По лицу Анны могло показаться, что она не слышала слов майора или не понимала, о чем он говорит. Скорей всего, она не слушала его вообще; словно младенца, уложив на колени свою перевязанную шалью руку, она в эту минуту думала лишь о своем мертвом муже, мысленно рассказывала мертвому мужу о событиях минувшей ночи. Этого майор не знал и знать не мог, и молчание Анны выводило его из себя — она или ни в грош его не ставила, или всерьез принимала его колкости за комплименты. Впрочем, это было неудивительно: ведь он считал ее самой заурядной шлюхой! Спишь ли ты с одним мужчиной или с целым городом, — когда в этих делах замешана корысть, ты шлюха, ибо торгуешь своим телом; а один у тебя покупатель или тысяча и платят они тебе деньгами или топленым маслом, это совершенно несущественно.

— И его жаль… Он ведь сам не понимает, какое горе нам приносит, — внезапно сказала Анна.

— Дело ваше! — крикнул майор. — Дело ваше! Но обиды ребенка, сироты тем более, я не прощу никому… ни постороннему, ни родной матери!

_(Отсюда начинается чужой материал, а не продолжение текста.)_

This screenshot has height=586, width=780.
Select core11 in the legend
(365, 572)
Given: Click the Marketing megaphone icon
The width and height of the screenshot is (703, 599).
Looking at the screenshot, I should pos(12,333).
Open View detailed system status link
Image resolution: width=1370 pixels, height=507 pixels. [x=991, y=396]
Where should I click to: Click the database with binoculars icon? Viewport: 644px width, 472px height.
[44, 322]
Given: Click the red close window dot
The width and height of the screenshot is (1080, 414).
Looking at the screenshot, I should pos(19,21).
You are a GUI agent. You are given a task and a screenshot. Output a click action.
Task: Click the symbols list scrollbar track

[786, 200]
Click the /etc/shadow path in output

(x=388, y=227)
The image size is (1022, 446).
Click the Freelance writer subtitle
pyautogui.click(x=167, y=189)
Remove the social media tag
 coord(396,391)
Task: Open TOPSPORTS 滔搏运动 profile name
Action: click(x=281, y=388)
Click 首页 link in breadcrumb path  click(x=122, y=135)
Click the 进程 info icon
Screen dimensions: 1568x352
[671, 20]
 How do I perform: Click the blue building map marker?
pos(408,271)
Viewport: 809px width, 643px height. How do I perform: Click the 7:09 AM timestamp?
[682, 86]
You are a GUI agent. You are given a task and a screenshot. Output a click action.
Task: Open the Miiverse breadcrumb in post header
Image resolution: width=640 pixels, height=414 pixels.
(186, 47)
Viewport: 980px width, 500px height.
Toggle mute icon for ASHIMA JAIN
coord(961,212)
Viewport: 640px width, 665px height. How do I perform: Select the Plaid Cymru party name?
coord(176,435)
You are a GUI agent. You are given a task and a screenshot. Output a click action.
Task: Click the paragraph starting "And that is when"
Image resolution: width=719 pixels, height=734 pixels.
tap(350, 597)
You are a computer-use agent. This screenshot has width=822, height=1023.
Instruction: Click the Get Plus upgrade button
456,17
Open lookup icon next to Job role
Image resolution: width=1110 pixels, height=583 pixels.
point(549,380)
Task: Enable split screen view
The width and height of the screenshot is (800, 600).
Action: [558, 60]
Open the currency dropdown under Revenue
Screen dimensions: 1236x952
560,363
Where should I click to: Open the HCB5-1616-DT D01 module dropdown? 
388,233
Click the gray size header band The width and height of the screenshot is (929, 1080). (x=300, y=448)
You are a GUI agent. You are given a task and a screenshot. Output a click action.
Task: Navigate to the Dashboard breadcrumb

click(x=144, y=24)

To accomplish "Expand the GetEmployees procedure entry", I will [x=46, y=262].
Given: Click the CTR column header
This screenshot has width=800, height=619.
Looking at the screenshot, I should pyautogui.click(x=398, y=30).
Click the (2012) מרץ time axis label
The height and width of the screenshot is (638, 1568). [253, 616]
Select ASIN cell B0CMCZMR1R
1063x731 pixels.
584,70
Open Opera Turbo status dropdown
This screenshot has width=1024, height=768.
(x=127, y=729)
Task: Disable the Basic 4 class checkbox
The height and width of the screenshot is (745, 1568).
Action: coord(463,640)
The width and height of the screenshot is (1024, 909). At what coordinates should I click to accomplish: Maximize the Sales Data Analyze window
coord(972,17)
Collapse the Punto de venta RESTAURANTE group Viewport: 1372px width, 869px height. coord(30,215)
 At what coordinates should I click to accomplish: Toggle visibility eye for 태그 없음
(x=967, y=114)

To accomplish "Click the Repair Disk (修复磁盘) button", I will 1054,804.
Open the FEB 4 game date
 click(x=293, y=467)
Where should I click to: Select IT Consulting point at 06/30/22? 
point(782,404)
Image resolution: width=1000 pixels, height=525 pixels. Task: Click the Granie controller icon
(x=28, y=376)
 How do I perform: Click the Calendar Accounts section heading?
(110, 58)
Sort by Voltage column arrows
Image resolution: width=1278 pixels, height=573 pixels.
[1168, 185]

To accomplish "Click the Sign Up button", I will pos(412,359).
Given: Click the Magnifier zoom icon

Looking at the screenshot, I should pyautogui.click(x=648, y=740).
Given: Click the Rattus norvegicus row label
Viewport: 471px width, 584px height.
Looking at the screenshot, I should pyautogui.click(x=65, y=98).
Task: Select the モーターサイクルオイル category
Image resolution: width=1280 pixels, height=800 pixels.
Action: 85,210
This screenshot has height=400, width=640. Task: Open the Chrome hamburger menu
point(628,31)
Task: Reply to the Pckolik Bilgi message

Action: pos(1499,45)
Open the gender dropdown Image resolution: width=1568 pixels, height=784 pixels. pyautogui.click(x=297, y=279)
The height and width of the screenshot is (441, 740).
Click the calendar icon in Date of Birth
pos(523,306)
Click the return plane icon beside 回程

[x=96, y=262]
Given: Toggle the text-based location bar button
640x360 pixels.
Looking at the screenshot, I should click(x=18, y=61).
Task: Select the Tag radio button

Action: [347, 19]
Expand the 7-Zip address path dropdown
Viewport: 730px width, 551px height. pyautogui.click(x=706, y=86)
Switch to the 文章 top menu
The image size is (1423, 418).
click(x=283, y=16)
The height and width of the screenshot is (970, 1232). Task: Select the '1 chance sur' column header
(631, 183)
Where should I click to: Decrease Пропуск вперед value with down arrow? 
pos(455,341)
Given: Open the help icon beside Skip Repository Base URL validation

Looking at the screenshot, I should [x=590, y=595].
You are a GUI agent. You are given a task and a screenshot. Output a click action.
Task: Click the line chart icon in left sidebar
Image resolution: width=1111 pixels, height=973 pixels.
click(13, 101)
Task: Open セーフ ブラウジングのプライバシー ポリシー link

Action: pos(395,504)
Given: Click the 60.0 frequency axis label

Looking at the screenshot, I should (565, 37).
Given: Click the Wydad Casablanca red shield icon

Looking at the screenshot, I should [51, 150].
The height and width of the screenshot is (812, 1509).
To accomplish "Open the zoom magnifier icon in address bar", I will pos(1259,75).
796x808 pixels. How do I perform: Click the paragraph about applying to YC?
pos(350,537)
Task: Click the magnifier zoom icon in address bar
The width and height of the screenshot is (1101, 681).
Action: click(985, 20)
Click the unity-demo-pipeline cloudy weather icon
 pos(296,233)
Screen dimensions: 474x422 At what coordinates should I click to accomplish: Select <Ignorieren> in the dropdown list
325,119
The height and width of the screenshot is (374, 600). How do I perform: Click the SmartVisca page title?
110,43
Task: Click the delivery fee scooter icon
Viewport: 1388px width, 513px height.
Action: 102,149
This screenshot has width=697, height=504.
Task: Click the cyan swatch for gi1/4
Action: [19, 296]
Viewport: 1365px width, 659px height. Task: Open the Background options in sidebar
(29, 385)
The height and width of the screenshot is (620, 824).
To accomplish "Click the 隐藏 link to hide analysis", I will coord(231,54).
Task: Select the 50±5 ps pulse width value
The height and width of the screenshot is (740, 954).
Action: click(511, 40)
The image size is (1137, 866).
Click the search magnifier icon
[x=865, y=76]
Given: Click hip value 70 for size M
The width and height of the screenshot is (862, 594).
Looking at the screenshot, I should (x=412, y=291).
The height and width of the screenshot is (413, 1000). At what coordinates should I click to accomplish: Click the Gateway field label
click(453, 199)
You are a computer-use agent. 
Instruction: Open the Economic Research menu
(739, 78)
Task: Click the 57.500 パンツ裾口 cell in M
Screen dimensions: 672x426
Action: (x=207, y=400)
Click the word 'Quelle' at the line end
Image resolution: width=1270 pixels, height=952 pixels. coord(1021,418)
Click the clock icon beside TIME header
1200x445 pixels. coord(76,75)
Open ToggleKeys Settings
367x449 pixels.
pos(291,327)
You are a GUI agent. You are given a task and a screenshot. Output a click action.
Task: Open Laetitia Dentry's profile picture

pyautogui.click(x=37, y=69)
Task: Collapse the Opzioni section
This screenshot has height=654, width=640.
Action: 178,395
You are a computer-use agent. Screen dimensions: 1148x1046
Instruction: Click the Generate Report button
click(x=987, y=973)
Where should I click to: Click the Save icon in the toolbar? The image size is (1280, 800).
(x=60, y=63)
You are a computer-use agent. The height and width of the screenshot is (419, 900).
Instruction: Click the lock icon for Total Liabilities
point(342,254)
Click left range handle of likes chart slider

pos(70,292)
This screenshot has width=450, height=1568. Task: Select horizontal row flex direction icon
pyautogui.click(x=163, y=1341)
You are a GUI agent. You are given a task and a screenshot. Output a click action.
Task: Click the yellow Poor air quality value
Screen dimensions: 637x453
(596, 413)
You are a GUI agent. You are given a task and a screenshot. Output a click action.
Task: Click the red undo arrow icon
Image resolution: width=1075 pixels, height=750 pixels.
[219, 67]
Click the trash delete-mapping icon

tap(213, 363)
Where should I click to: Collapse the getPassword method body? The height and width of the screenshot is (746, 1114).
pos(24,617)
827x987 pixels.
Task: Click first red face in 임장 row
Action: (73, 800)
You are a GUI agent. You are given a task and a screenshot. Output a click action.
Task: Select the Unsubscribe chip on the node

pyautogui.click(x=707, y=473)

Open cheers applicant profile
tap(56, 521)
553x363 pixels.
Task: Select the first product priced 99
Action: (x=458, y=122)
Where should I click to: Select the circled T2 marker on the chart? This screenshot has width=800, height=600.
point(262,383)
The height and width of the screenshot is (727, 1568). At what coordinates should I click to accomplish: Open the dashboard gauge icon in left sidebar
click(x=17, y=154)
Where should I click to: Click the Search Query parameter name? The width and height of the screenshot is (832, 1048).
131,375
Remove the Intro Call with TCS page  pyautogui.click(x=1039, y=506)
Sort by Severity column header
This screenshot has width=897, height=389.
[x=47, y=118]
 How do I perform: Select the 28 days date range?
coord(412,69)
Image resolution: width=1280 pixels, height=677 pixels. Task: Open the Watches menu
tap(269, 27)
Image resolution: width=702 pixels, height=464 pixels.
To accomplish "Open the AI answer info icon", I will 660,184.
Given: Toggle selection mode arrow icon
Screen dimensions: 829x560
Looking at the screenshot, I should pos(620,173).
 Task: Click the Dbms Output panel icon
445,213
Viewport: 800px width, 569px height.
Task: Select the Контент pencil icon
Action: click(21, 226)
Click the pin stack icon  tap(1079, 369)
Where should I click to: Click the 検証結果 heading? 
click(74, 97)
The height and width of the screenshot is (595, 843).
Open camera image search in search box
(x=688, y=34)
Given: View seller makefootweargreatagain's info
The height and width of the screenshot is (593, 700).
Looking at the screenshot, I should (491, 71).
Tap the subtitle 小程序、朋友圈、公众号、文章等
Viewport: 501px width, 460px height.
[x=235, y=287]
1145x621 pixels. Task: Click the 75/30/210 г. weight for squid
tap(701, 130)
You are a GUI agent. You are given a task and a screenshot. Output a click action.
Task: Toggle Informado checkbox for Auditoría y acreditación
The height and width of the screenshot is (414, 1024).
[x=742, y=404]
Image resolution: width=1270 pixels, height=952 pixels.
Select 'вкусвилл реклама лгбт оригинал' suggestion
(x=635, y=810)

Анна лишь молча взглянула на майора, словно его окрик вернул ее на землю и она впервые его заметила. Печальный, беззлобный взгляд женщины невольно смутил майора — ему уж и самому показались неуместными собственные озлобление и несдержанность. В конце концов, он был гостем, и гостем незваным; нравилось ему тут или нет, все равно следовало быть сдержанней. Ни его помощи, ни его советов никто ведь и не просил — какое же у него было право злиться? Этим он, помимо всего прочего, лишь выдавал свои замыслы и тем самым тормозил их осуществление. Ему нужно было многое еще выяснить, установить, тысячу раз отмерить и взвесить; а он до сих пор не мог понять и самого простого: любит Анна борчалинца или нет? Ее щенок, правда, утверждал, что нет, но полагаться на это не приходилось — майору казалось маловероятным, что Анна так уж откровенна с десятилетним сопляком. Вполне возможно, что своим «не люблю, боюсь…» она обманывала и его — для того, чтоб, не теряя любовника, выглядеть в то же время в глазах сына невинной мученицей, достойной жалости.